In another variation, the one minute time period during which processing takes place and the one second timing period of the wake-up circuit 9 could be varied. Another possible variation would be to arrange the microprocessor to switch on the amplifier 6 only intermittently. In theory, it would need to be switched on for just one second (sufficient for the wake-up circuit to respond) each 4 minutes (the minimum time taken for a fire rescue crew to arrive, though in practice some good margins for error are desirable.

Finally, it should be mentioned that, although the invention is thought to be most likely to be employed in relation to fire emergencies, it is equally applicable to emergencies associated with dangerous heat levels (without combustion) and emergencies associated with dangerous gasses.

Claims

1. A responder designed to detect and respond to an alarm signal consisting of bursts of energy comprising: an energy sensor; means for deriving information concerning the lengths, spacing or frequency characteristics of each of the said bursts and a processor programmed to provide means to detect a degree of consistency in one or more of the said characteristics and to activate an indicator in response to such detection.

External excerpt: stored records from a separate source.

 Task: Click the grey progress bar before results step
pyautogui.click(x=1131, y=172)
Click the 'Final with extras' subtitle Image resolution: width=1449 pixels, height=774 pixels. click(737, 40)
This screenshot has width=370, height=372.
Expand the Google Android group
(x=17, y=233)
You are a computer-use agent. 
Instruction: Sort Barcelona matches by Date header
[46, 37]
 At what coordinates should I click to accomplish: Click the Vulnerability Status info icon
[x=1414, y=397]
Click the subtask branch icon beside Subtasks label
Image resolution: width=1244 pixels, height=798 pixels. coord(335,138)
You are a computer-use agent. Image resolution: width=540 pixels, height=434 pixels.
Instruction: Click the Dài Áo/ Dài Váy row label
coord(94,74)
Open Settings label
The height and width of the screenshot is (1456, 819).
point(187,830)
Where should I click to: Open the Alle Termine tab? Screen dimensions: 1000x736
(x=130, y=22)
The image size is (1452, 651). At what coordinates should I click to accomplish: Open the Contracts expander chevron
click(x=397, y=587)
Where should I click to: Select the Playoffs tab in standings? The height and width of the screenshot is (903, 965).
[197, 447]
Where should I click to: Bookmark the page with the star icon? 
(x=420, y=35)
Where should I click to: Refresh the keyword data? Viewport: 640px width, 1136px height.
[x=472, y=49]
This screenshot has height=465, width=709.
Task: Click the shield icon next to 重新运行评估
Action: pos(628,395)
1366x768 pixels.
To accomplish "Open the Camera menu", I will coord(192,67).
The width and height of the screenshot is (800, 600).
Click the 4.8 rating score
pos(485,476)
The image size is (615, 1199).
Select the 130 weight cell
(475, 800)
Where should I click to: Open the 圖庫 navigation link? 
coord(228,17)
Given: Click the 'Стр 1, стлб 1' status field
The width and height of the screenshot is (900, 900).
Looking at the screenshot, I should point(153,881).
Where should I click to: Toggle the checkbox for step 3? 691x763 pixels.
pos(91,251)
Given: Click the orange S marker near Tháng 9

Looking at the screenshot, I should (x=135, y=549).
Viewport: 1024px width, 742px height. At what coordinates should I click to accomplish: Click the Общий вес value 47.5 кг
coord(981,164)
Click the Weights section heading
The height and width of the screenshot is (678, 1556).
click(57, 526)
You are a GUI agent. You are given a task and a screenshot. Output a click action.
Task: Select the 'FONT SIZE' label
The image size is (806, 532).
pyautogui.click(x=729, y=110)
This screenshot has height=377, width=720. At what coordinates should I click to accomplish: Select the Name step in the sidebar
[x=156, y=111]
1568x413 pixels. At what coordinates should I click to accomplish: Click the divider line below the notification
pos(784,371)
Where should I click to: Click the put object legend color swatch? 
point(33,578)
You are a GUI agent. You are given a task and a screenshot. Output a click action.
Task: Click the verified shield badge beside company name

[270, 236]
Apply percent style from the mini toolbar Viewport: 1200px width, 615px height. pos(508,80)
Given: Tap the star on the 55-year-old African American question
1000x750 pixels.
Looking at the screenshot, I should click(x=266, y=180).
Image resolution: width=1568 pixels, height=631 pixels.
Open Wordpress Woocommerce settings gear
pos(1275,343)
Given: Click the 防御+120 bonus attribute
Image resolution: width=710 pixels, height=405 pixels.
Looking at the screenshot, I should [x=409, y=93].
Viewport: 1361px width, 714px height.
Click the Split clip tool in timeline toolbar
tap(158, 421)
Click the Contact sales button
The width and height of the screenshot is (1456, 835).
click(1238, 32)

2. A responder according to Claim 1 characterised in that the processor is programmed to detect a degree of consistency in the periods, or on/off ratios of the bursts

3. A responder according to Claim 1 or 2 characterised by a wake-up circuit connected to receive an output of the sensor and effective to produce a wake- up signal identifying the continuing presence of the said bursts over a period of time; the processor being arranged to be woken from a dormant state by the output of the wake-up circuit.

4. A responder according to Claim 3 characterised in that the wake-up circuit comprises a rectifier followed by a low pass filter

5. A responder according to any preceding Claim characterised in that the processor is programmed to examine the said signals for consistency or changes for a period of seconds or minutes..

6. A responder according to Claim 5 characterised in that the said period is at least 15 seconds.

7. A responder according to any preceding Claim characterised by means for deriving timing information concerning the lengths, spacing or frequency of the said bursts and further characterised in that the processor is programmed to provide an indication of consistency of such timing.

8. A responder according to Claim 7 characterised in that the means for deriving the timing information is designed to identify the times of leading and trailing edges of the bursts.

9. A responder according to any preceding Claim characterised in that the processor is programmed to provide an indication of consistency of the frequency of the signal within bursts.

10. A responder according to any preceding Claim characterised in that the energy sensor is a microphone.

11. A responder according to any preceding Claim designed to respond to the sound from a smoke or fire alarm.

12. A responder according to any preceding Claim characterised in that the secondary alarm is a strobe light source.

13. A responder designed to detect and respond to an alarm signal consisting of bursts of energy comprising: an energy sensor; means for deriving information concerning the lengths, spacing or frequency characteristics of each of the said bursts and a processor programmed to provide means to detect a degree of consistency in one or more of the said characteristics and to activate an indicator in response to such detection, means for deriving timing information concerning the lengths, spacing or frequency of the said bursts and further characterised in that the processor is programmed to provide an indication of consistency of such timing.

14. A responder designed to detect and respond to an alarm signal consisting of bursts of energy comprising: an energy sensor, a processor connected to receive signals derived from the energy sensor, and a wake-up circuit arranged to switch the processor from a dormant to an active state in response to the sensing of a signal from the energy sensor.